The Sheldon Art Galleries will unveil several fantastic exhibits tonight from 5:00 p.m. through 7:00 p.m. Two of these exhibits will be of great interest to readers of this blog.
Designing the City: An American Vision
October 1, 2010 – January 15, 2011
Drawn from the Bank of America collection, this exhibition offers a unique opportunity to see some of the great architectural works built across America and the cities for which they are an integral part. Photographers included are Berenice Abbott: Harold Allen; Bill Hedrich, Ken Hedrich and Hube Henry of the Hedrich-Blessing Studio; Richard Nickel; and John Szarkowski. It is through photographs that most of us have come to know major works of architecture. Our experience of great architecture is often not at the building’s actual site, but rather through a two-dimensional photographic rendering of it. In fact, for many buildings, photographs are all that remain. The term, “architectural photography” is widely used and generally understood to describe pictures through which the photographer documents and depicts a building in factual terms. However the artists featured in this exhibition have taken architectural photography beyond its informative purpose and have shown us the importance of architecture in the definition of the urban American landscape.
Group f.64 & the Modernist Vision: Photographs by Ansel Adams, Edward Weston, Imogen Cunningham, Willard Van Dyke, and Brett Weston
October 1, 2010 – January 15, 2011
Seminal works by renowned photographers Ansel Adams, Edward Weston, Imogen Cunningham, Willard Van Dyke, and Brett Weston, including several spectacular large-scale prints by Ansel Adams — among them Moonrise, Hernandez, New Mexico, 1941 — as well as Edward Weston’s iconic Pepper, 1930, and examples of Imogen Cunningham’s beautiful and sculptural flower closeups are shown in this exhibition alongside rarely seen works by the artists, all drawn from the Bank of America collection.

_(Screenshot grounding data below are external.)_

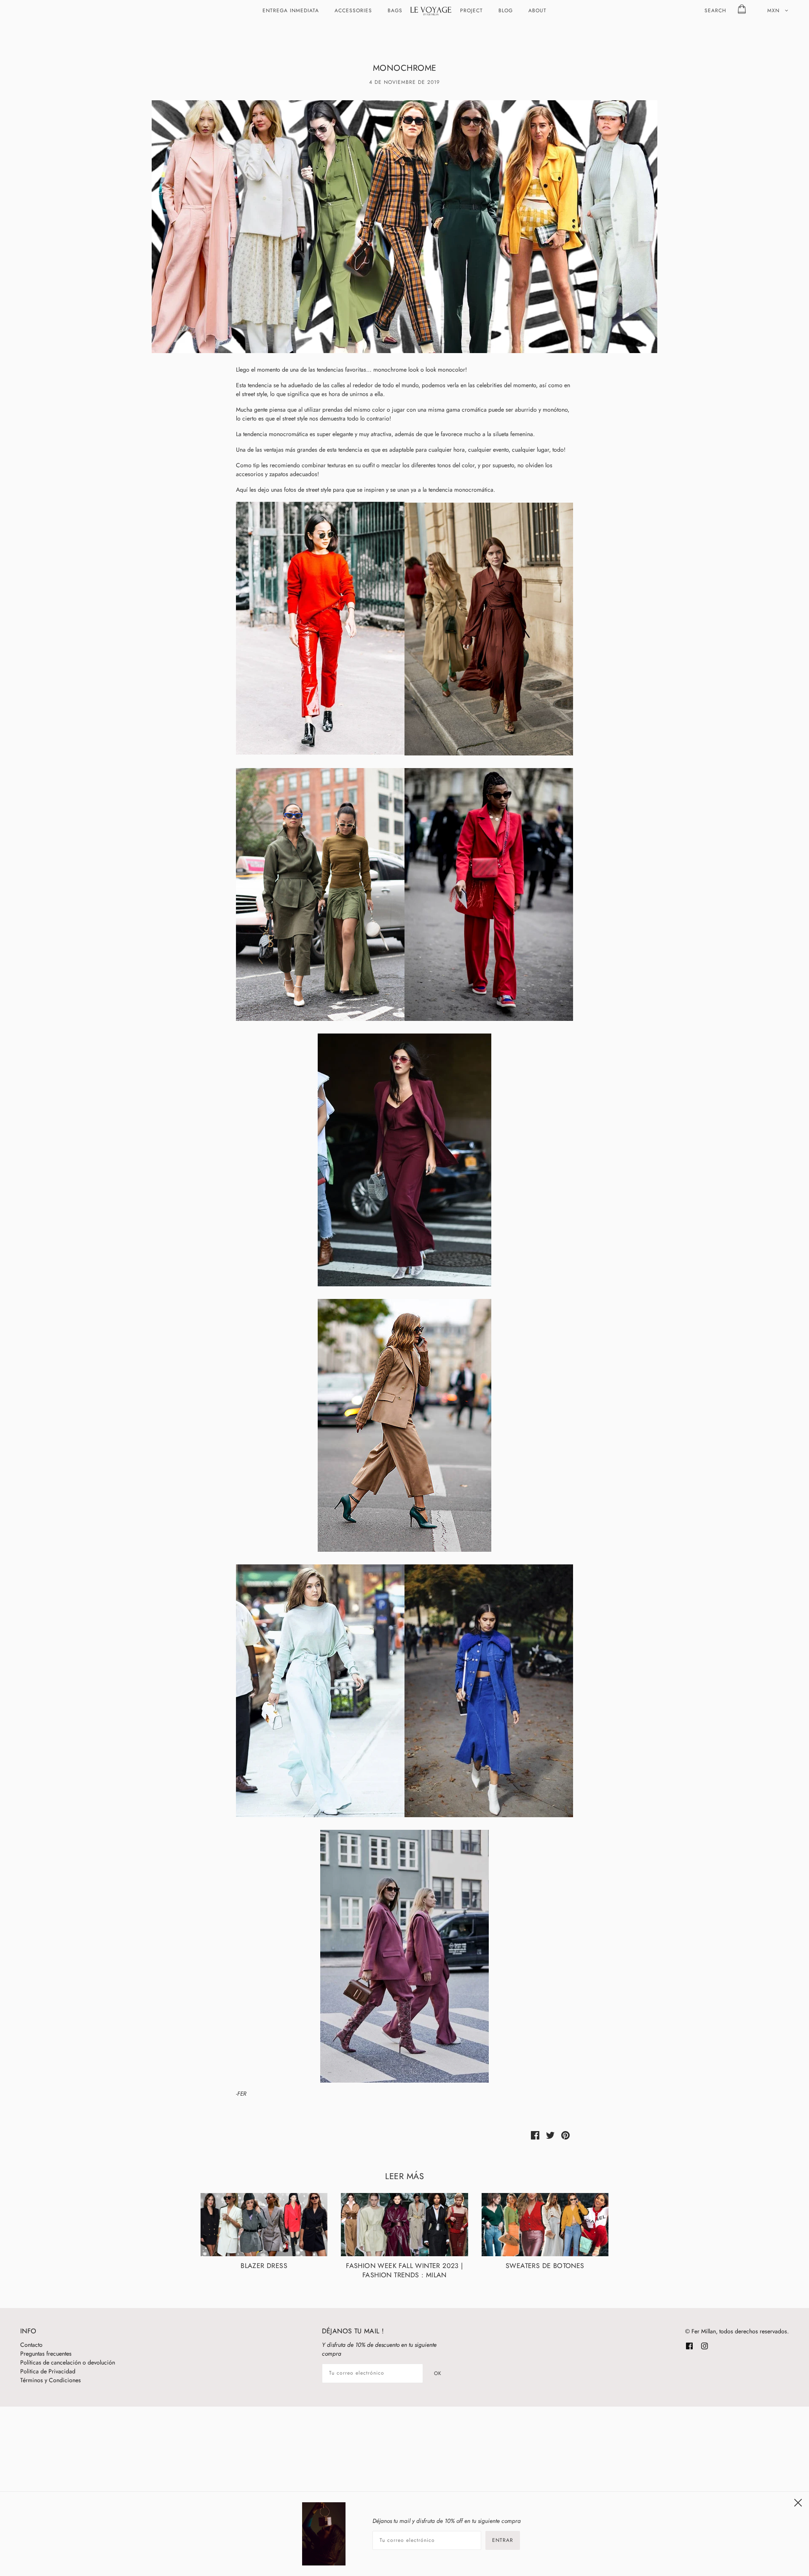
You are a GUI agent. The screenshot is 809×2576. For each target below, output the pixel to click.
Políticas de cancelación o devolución (67, 2362)
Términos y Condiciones (50, 2380)
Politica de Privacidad (47, 2371)
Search (715, 10)
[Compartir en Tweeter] (550, 2135)
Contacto (31, 2344)
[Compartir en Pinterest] (565, 2135)
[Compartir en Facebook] (535, 2135)
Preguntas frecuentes (46, 2353)
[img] (689, 2345)
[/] (431, 10)
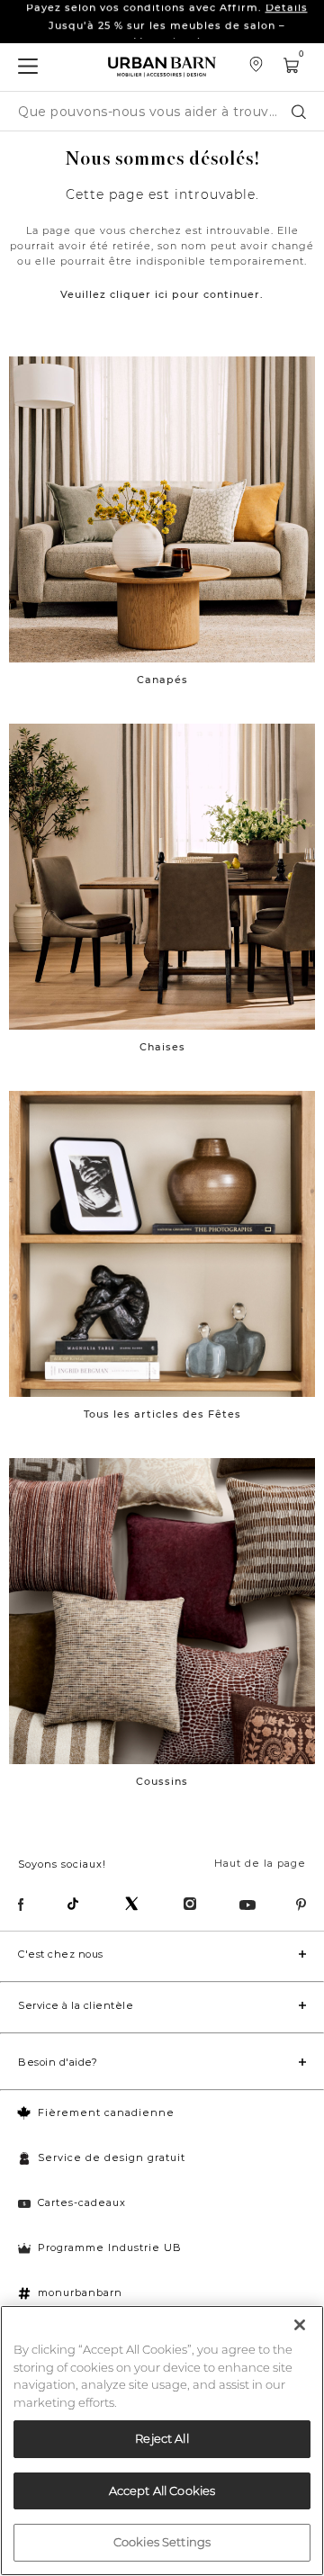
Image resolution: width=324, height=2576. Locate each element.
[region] (162, 2440)
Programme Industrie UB (110, 2247)
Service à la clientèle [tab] (75, 2005)
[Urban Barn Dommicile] (162, 67)
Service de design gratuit (111, 2157)
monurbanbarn (80, 2292)
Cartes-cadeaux (82, 2202)
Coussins (162, 1781)
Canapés (162, 679)
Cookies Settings (162, 2542)
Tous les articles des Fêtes (162, 1414)
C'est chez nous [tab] (61, 1954)
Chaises (162, 1046)
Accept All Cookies (162, 2490)
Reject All (161, 2438)
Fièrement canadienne (106, 2112)
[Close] (300, 2325)
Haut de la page (260, 1863)
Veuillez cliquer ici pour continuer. (162, 294)
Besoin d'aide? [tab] (57, 2062)
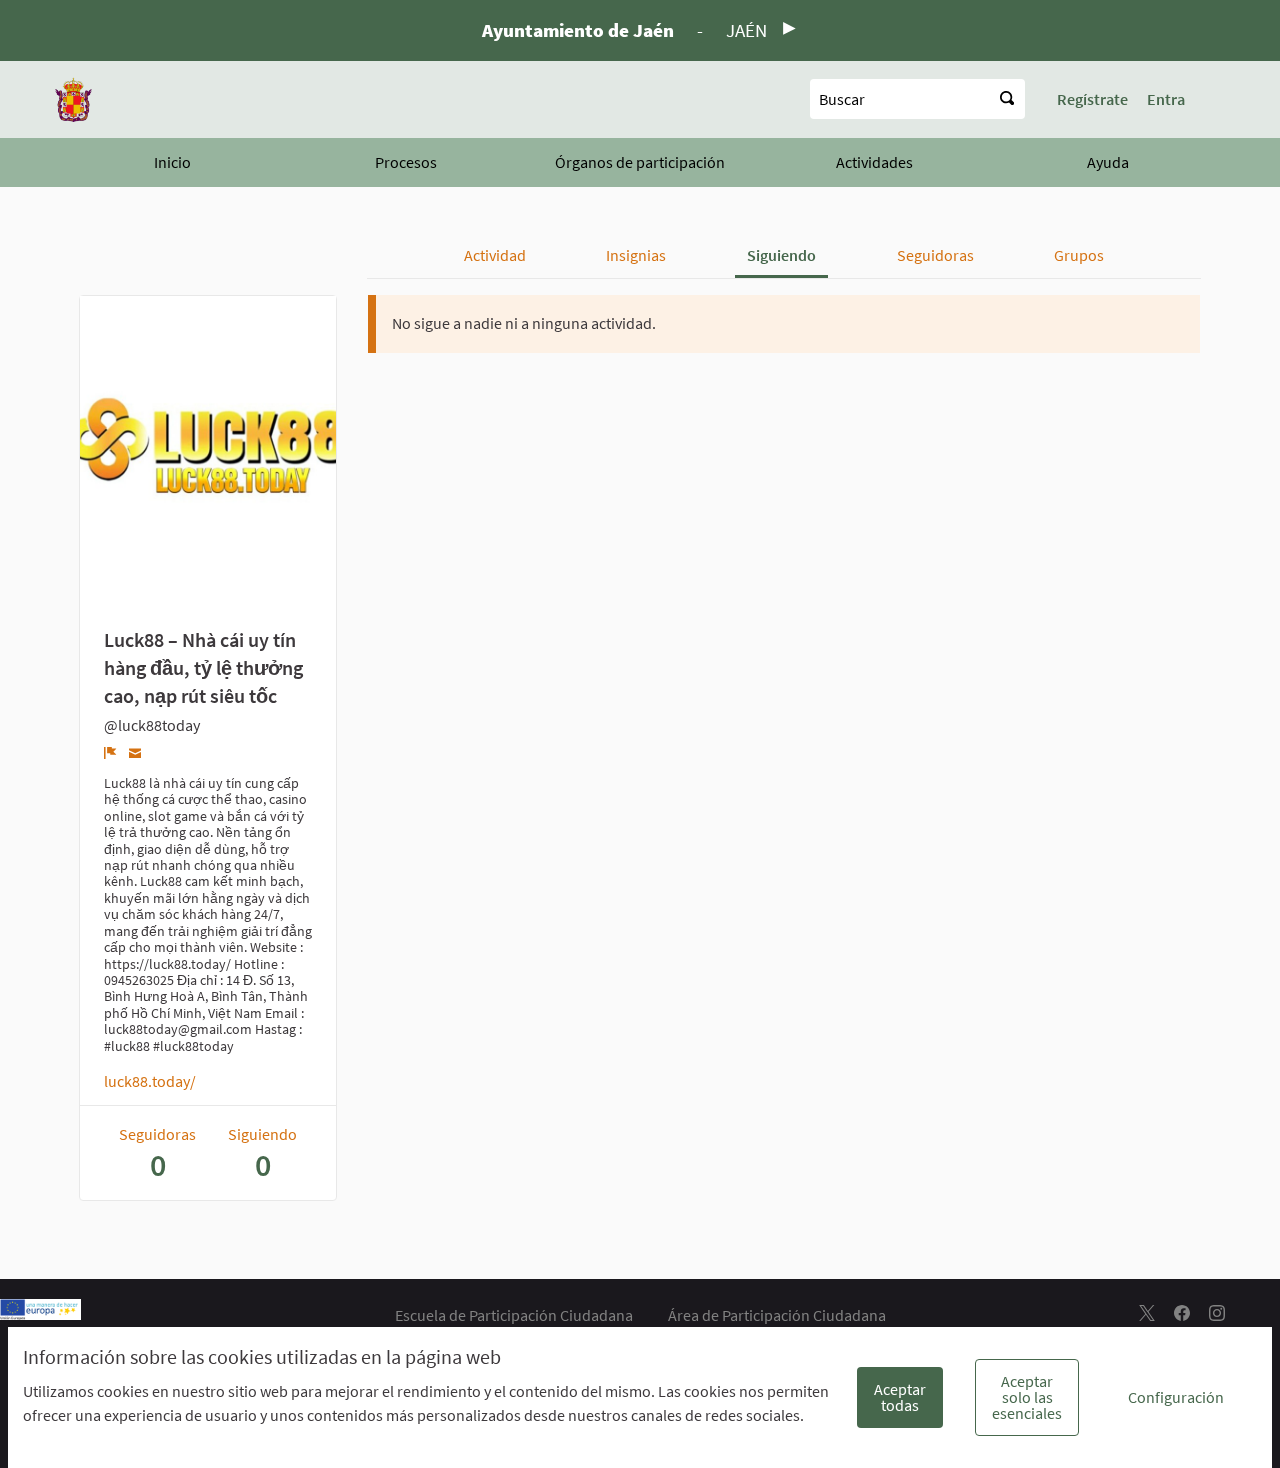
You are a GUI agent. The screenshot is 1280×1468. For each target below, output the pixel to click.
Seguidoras (935, 255)
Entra (1166, 99)
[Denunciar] (110, 752)
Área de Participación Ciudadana (777, 1315)
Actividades (874, 162)
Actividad (495, 255)
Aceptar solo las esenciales (1027, 1397)
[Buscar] (1007, 99)
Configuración (1176, 1397)
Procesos (406, 162)
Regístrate (1092, 99)
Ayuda (1108, 162)
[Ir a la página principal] (73, 99)
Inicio (172, 162)
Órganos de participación (640, 162)
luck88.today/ (150, 1081)
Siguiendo (781, 255)
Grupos (1079, 255)
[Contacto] (135, 751)
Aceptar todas (900, 1397)
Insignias (636, 255)
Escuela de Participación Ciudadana (514, 1315)
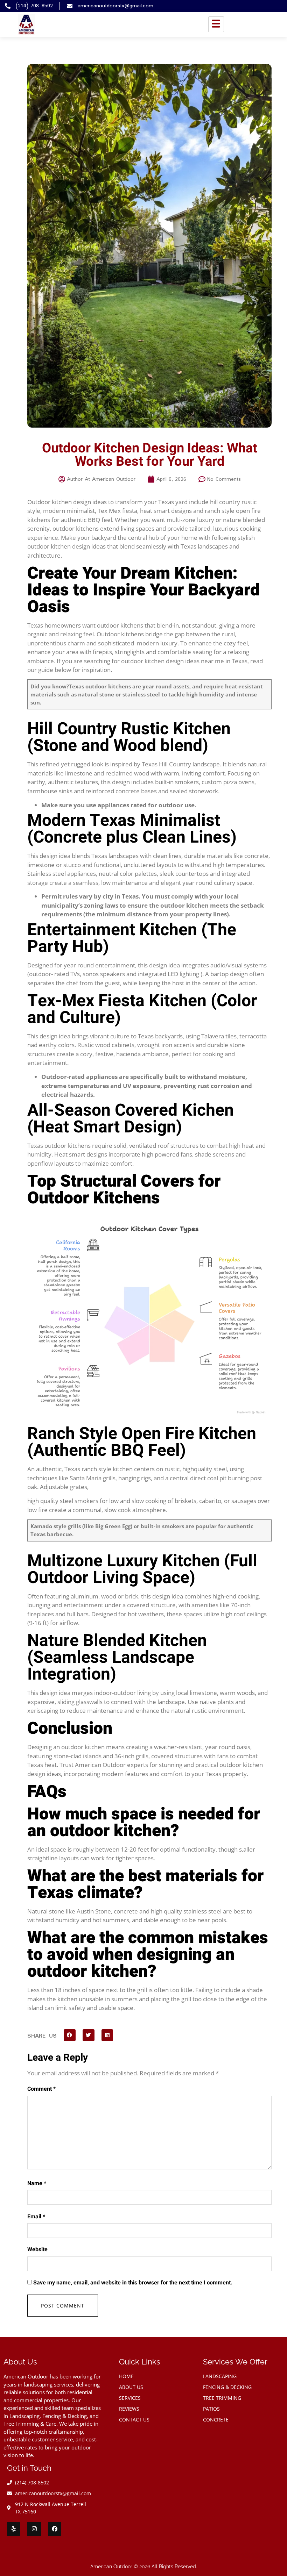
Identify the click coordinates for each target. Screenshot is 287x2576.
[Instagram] (34, 2528)
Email (36, 2216)
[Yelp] (13, 2528)
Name (36, 2183)
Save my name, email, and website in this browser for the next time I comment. (132, 2282)
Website (37, 2249)
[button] (70, 2035)
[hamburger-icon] (216, 24)
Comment (41, 2089)
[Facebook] (54, 2528)
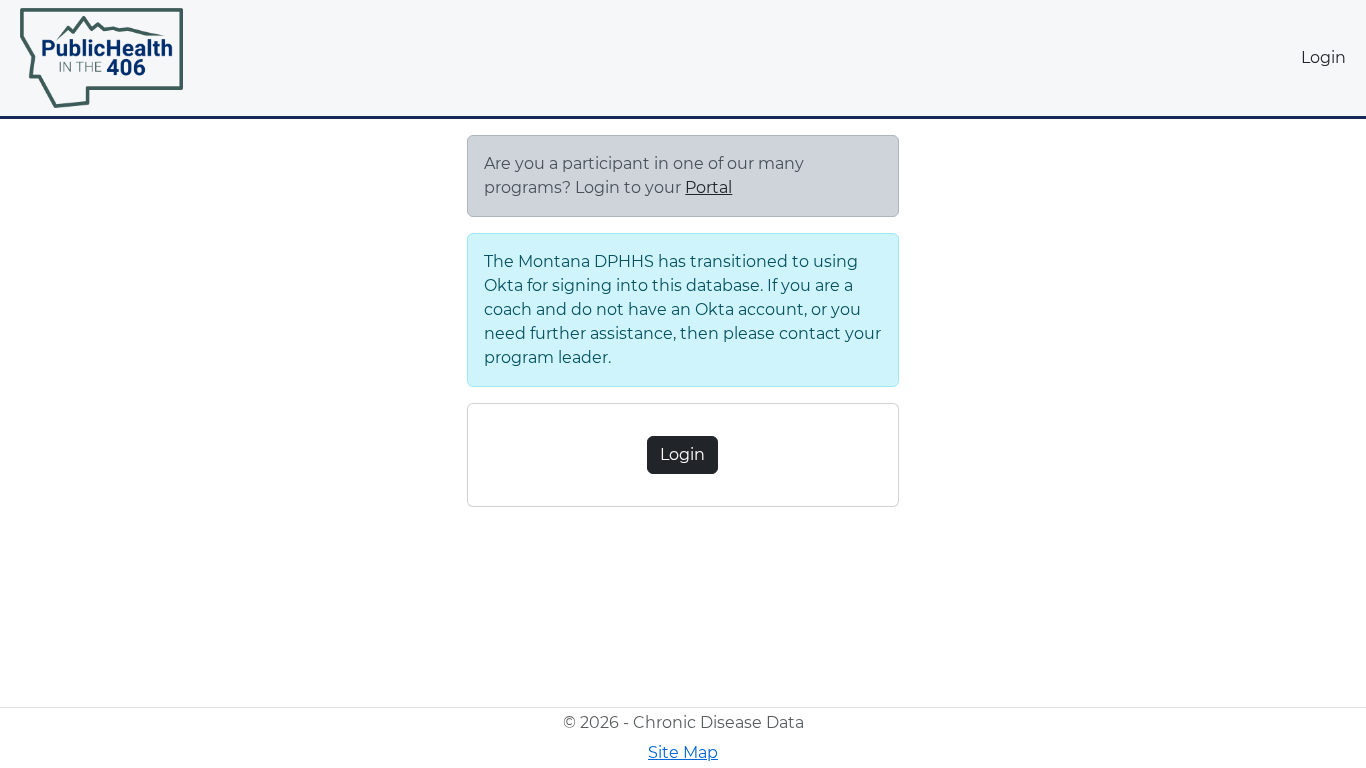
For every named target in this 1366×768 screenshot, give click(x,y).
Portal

Founded in 1934 by Willard Van Dyke and Ansel Adams, the informal Group f.64 were devoted to exhibiting and promoting a new direction in photography. The group was established as a response to Pictorialism, a popular movement on the West Coast, which favored painterly, hand-manipulated, soft-focus prints, often made on textured papers. Feeling that photography’s greatest strength was its ability to create images with precise sharpness, Group f.64 adhered to a philosophy that photography is only valid when it is “straight,” or unaltered. The term f.64 refers to the smallest aperture setting on a large format camera, which allows for the greatest depth of field and sharpest image.